[Stored data]
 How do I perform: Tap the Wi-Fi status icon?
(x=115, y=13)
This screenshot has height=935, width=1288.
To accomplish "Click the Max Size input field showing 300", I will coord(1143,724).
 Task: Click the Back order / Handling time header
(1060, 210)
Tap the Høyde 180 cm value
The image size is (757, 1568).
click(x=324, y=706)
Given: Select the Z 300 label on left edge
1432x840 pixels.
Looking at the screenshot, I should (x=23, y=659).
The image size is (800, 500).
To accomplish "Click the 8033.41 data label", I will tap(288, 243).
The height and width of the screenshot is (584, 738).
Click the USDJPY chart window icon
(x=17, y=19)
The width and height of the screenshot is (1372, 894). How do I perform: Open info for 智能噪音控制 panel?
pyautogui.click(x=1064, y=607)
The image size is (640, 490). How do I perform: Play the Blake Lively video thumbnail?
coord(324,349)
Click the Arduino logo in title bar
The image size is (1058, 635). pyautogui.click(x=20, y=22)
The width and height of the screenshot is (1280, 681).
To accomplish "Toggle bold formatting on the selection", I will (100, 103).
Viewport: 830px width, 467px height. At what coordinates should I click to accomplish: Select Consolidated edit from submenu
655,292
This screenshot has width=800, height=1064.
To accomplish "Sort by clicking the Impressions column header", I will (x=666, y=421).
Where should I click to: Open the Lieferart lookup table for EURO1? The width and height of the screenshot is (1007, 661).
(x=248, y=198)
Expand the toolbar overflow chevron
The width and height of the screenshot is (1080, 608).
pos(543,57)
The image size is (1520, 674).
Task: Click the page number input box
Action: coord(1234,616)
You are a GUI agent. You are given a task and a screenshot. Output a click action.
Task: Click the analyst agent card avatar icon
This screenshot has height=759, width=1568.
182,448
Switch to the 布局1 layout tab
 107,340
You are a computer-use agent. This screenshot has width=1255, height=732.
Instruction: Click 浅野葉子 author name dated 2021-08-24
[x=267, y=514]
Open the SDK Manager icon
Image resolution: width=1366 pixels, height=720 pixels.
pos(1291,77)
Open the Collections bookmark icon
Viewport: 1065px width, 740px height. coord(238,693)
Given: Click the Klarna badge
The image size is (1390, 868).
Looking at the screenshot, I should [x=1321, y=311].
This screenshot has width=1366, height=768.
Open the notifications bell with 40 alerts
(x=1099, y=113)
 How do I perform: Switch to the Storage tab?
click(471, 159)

Work item
Within the entries above, find the string "label" and return each line that holds it.

Result of the exercise
Given: Select the Z 300 label on left edge
To accomplish "Click the 8033.41 data label", I will tap(288, 243).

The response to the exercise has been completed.